Records supplied
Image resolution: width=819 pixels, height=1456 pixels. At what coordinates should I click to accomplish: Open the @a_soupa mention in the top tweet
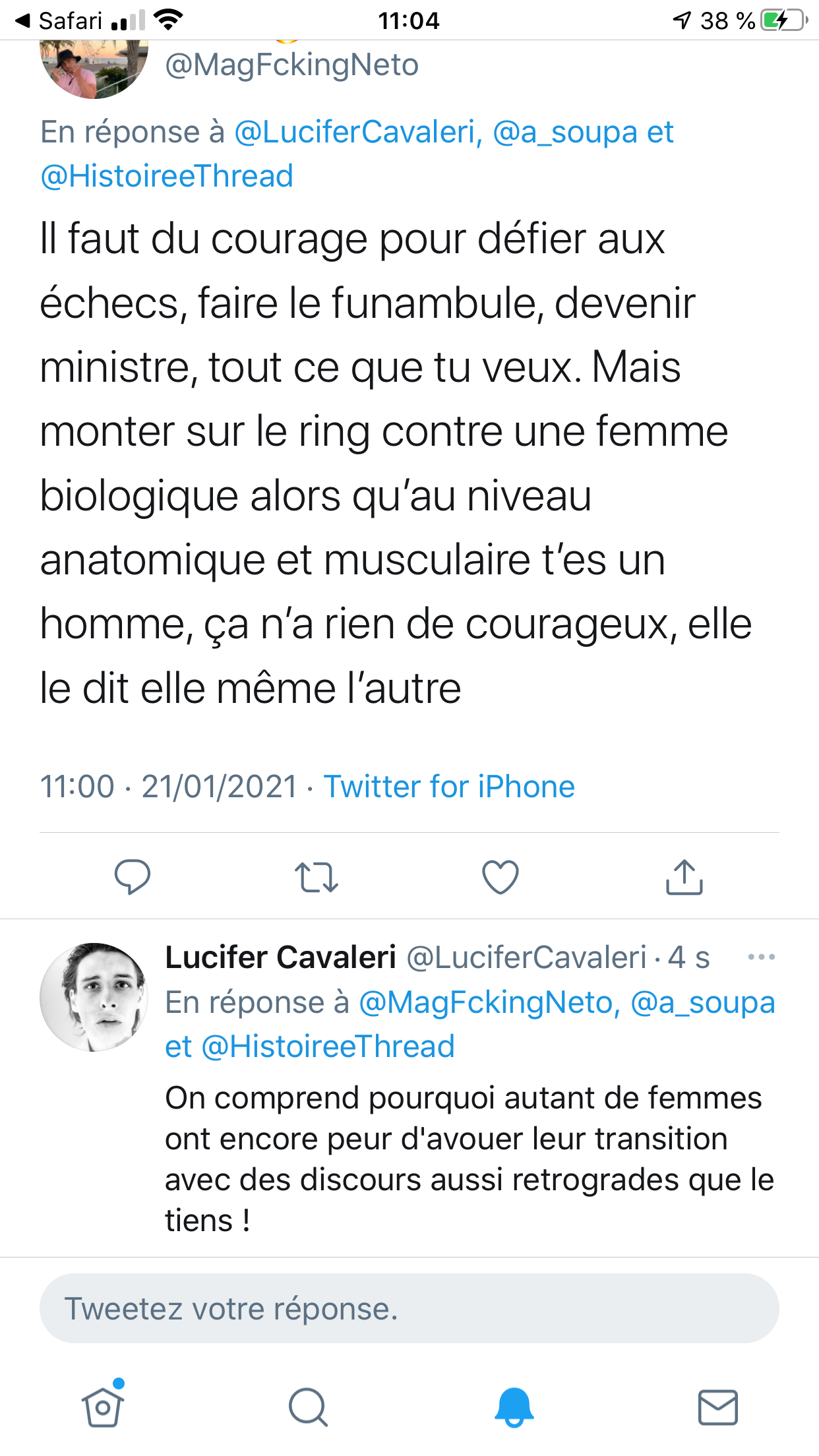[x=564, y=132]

==

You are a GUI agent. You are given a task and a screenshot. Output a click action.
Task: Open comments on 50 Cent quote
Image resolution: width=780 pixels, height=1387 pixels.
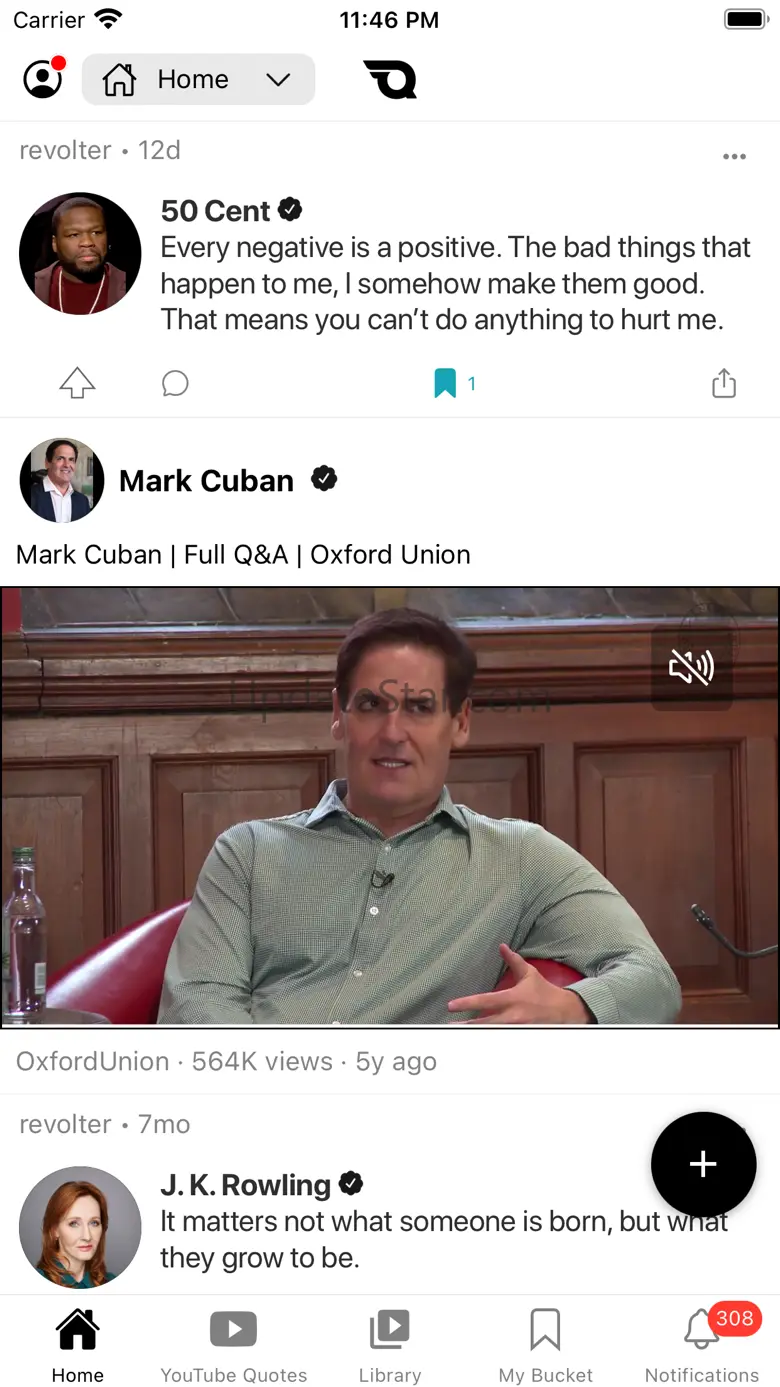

--

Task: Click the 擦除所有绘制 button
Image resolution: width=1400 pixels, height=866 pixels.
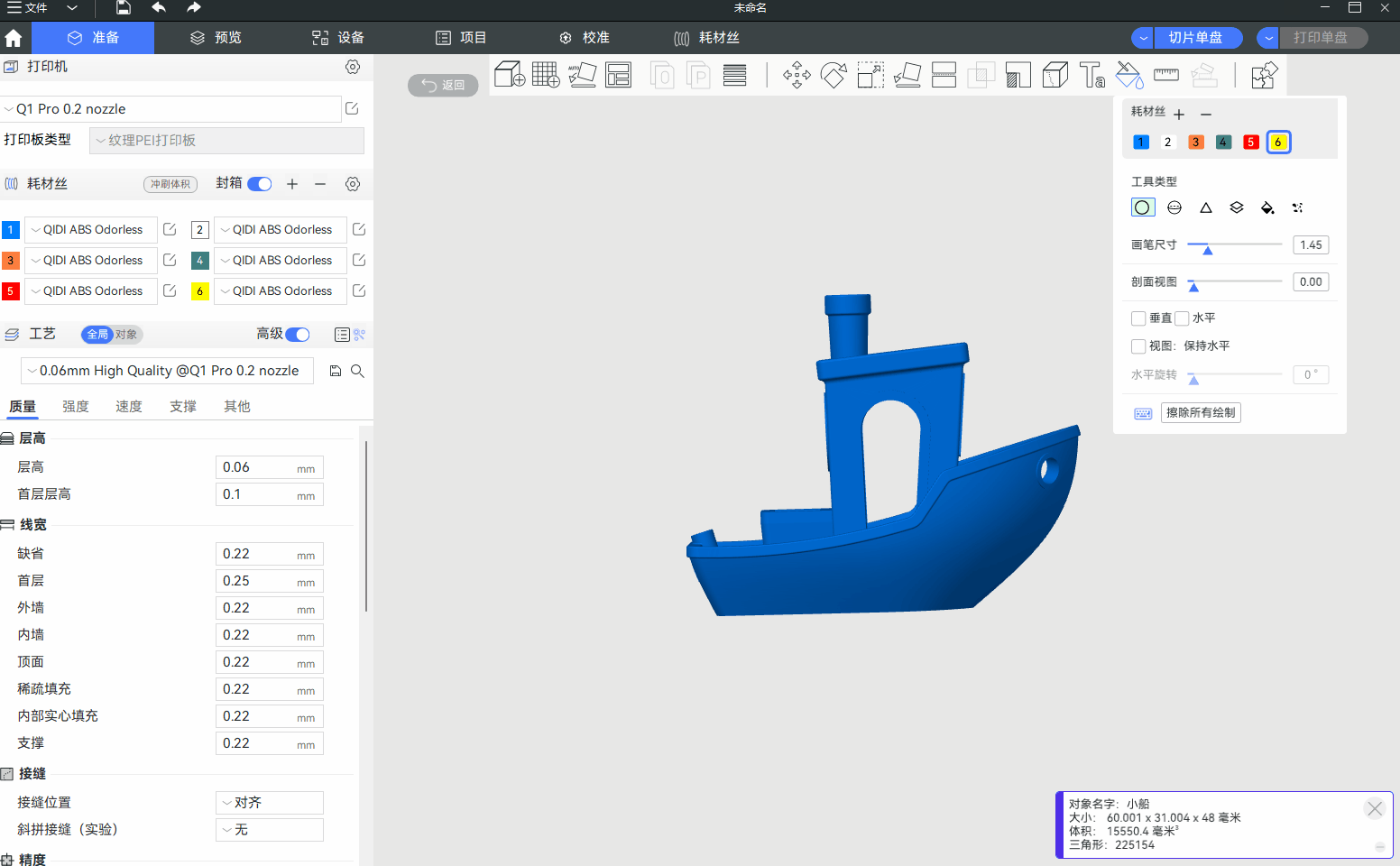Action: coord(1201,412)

What you need to do
Convert the lines from the one that contains "Task: Click the 擦除所有绘制 button" through the one that contains "Action: coord(1201,412)", both included, into a JSON list of strings with one string per line, leaving out blank lines and the pictures.

Finished task
[
  "Task: Click the 擦除所有绘制 button",
  "Image resolution: width=1400 pixels, height=866 pixels.",
  "Action: coord(1201,412)"
]